• Problem to work on
According to the blog post on painting, which symbol most often appears in the paintings of the Virgin Mary that the writer studied in college?

• Reading passage
* START *
Thursday, November 12, 2015

Painting is Terrifying

A sage teacher once told the class that you had to be brave to paint. As she passed on that terrifying concept, a loaded palette knife hovered over my painting. No truer words were spoken, I thought, sizing up my next move. Each moment your hand touches the canvas, the clay, the wood, the metal, you risk totally screwing up what, until that very second, you might have been pretty happy with.

There is a certain agony that goes along with the creative process. Unbidden, self-doubt joins me in the studio, freely critiquing my progress (or lack thereof), never holding back a negative opinion. Colors are scrutinized, shapes are criticized, brushstrokes are deemed too tight, too loose.  Focus is lost, meaning becomes foggy. Step by step, lessons, experience, choice and instinct are called into question.

My current project, eventually four pears will emerge on the windowsill.

So when I come to this point in the evolution of a painting I gird myself against this commentary and look for the silver lining. Yeah, I think I'm pretty happy with where I am. It'll do for now. There's a lot yet to do. I can always change course, change colors, start over. Sometimes the cheerleading works, sometimes not and I walk away feeling a failure.

It's a life lesson too, you know, being brave. Living a meaningful life isn't for the faint of heart either. There are choices to be made and, sometimes, bonehead decisions to be reckoned with. And you never quite know how it will all turn out, until it does, or doesn't. We harbor self-doubt and listen to critics whose opinion may or may not be valid. We often make decisions that are self-destructive or hurtful to others. And we suffer the consequences. We don't always have the luxury of a do-over. We can't just paint over our mistakes.

But the sun rises the next day and again we face the shaping of our lives. If we're lucky we can stand back and say we did something right. We can look for a way to shape a new existence or at least better an old one. We can mend relationships, we can mend ourselves. We can learn and grow no matter how much we already know or how big we think we are. Life is like that. But it's sometimes terrifying and courage is almost always something you need to have on your palette.

  For more about my work follow me on Facebook or visit my website Lissa Banks Paintings to learn how to purchase an original, a print or to commission a painting...or find me on Pinterest. Or, you can find prints of my work for sale at

Tuesday, October 20, 2015


In college I loved to decipher, or attempt to at least, the symbolism in the paintings we studied. The musical instrument, a cabbage, a recently extinguished candle, the little dog underfoot, a unicorn in the distance, a map of the world, all spoke volumes about the main characters and the drama unfolding in tableau.

We studied paintings depicting the Virgin Mary as the archangel Gabriel tells her of God's plans for her future. In most cases she takes the news pretty well.

Lily Mae © Lissa Banks 2015
In these paintings, there's usually a representation of the holy spirit somewhere, a beam of light, a glowing dove. Often an open book, conveniently turned to Isaiah 7:14 ("therefore the Lord himself will give you a sign: the virgin will be with child and will give birth to a son...") which might be why Mary hasn't fainted dead away...she saw it coming. Sometimes there's a vase or another vessel of some sort symbolizing that Mary will carry the yet-to-be-born savior. But perhaps the most common is the lily, symbol of purity.
* END *
• Information provided
* START *
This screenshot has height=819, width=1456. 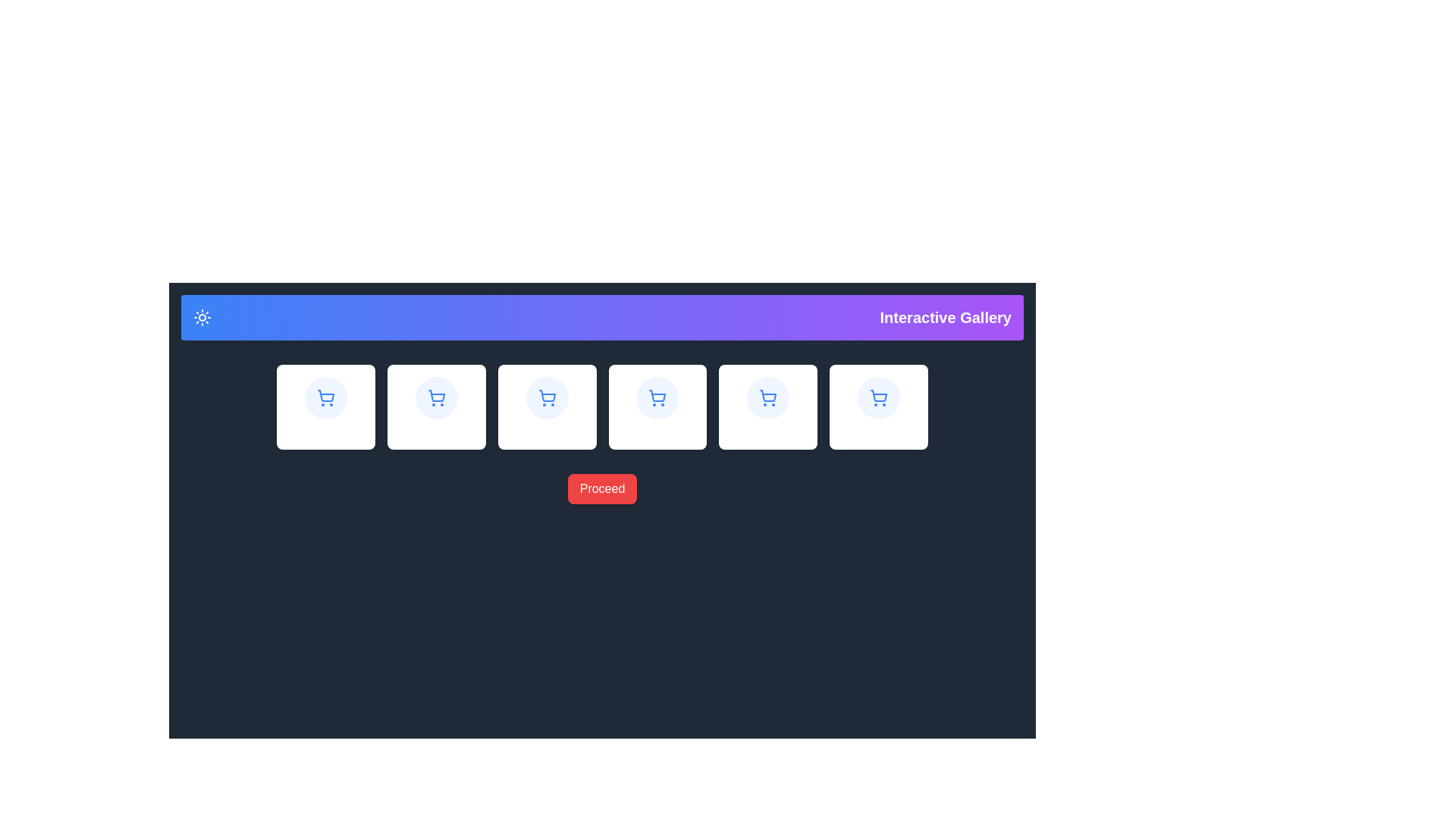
* END *
• Answer to the exercise
The lily, a symbol of purity.